§ **EXTRACT**:
Honest Tea president and co-founder Seth Goldman encouraged Kellogg students to incorporate social responsibility into their business goals. “Think about where the real impact is, and don’t do it on the side,” he said.

2011 Innovating Social Change Conference

'Help create the future you want to live in,' Honest Tea co-founder Seth Goldman urges

By Rebecca Little

10/24/2011 - As Kellogg’s new “Think Bravely” campaign suggests, business leaders in the future will need to marry strong business savvy with social responsibility in order to make a real impact on the world.

“Help create the future you want to live in,” said Seth Goldman, co-founder and president of Honest Tea and a keynote speaker at “The Next Generation of Social Impact,” the theme of this year’s Innovating Social Change Conference on Oct. 15.

The daylong conference at the James L. Allen Center on the Evanston campus centered around the notion that turning a profit and doing good are not incompatible.

Mission and message
Honest Tea’s commitment to natural ingredients and fair-trade practices have inspired a passionate consumer base.

“Think about where the real impact is, and don’t do it on the side,” Goldman said, encouraging the audience to target business practices toward social responsibility. “If you make $10 million and do something nice with $1 million, you’ve missed the mark.”

Coca-Cola recognized that the megatrends of health and wellness, environmental consciousness and social responsibility were becoming more important to their consumers, and acquired Honest Tea in March 2011 as much for the brand’s message as to round out its beverage lineup.

Intersection of business and philanthropy
During the panel discussion “Money vs. Talent: Achieving Scale in Social Impact,” moderator Jason Saul, lecturer of social enterprise at Kellogg, noted that large companies have realized that consumers are demanding more social responsibility. “Companies are trying to bottle, package and sell social impact,” he said.

The panelists, including Liam Krehbiel ’07, founder and CEO of venture philanthropy fund A Better Chicago, researches the best education nonprofits in the area in order to make a bigger impact. “They trust us to find the best organizations and make an impact with pooled resources,” he said.

Pooling resources and guiding corporations toward social responsibility will make a greater impact than individual donations ever will, he said. “We’re never going to solve a social problem relying on the leftovers of the economy,” Saul said. "

'Exponential impact'
Darell Hammond, CEO and founder of Washington, D.C.-based KaBOOM!, has harnessed corporate donations and employee volunteerism to build more than 2,000 playgrounds across America since 1996.

The hands-on building of a playground has a “feel good” effect, he said. “By building a playground, we can build social capital, and once you build social capital, people can go on to do some amazing things,” he said. “It has an exponential impact.”

More than 300 corporations have donated money and employee time, some of which has come about as employees and business leaders switch jobs and involve their new organizations in KaBOOM!

“Everything you touch, make better,” he said. “You don’t have to start a company to do that.”

§ **PROVIDED DATA**:
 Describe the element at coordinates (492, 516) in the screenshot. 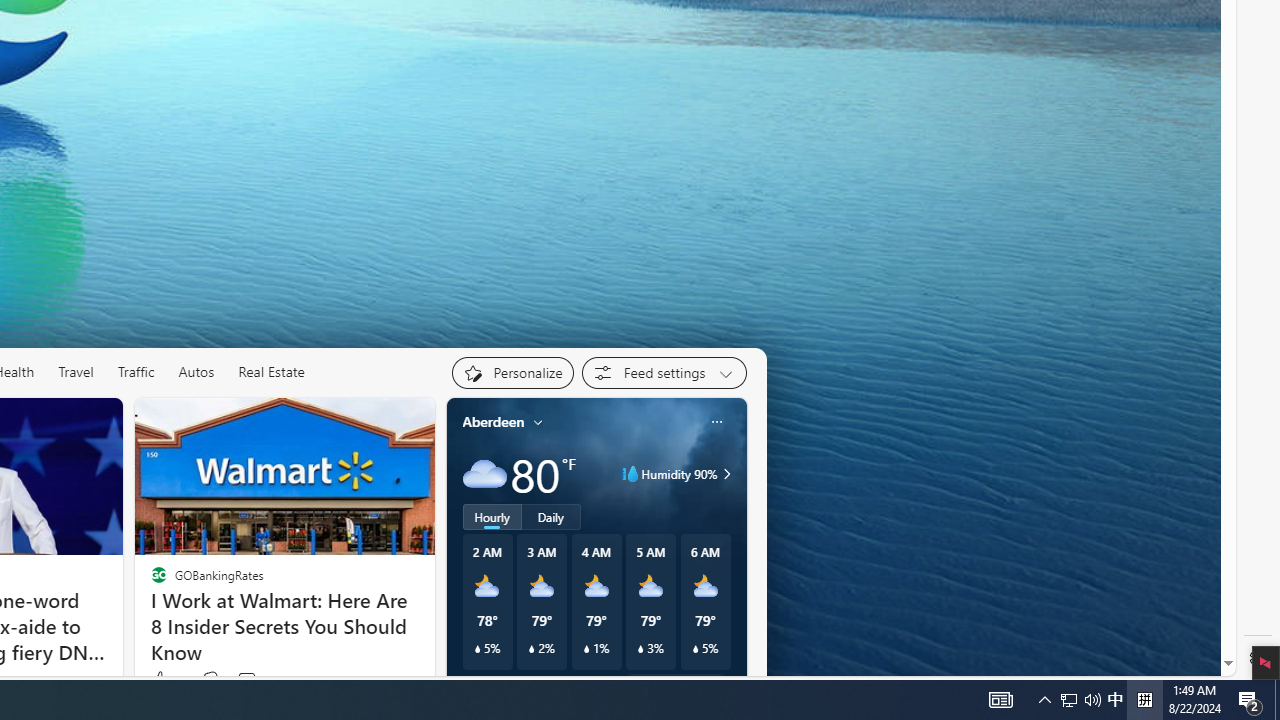

I see `Hourly` at that location.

§ **WHAT THIS TASK INVOLVES**: According to the conference article, in what month and year did Coca-Cola acquire Honest Tea?

§ **ANSWER TO THIS PROBLEM**: March 2011.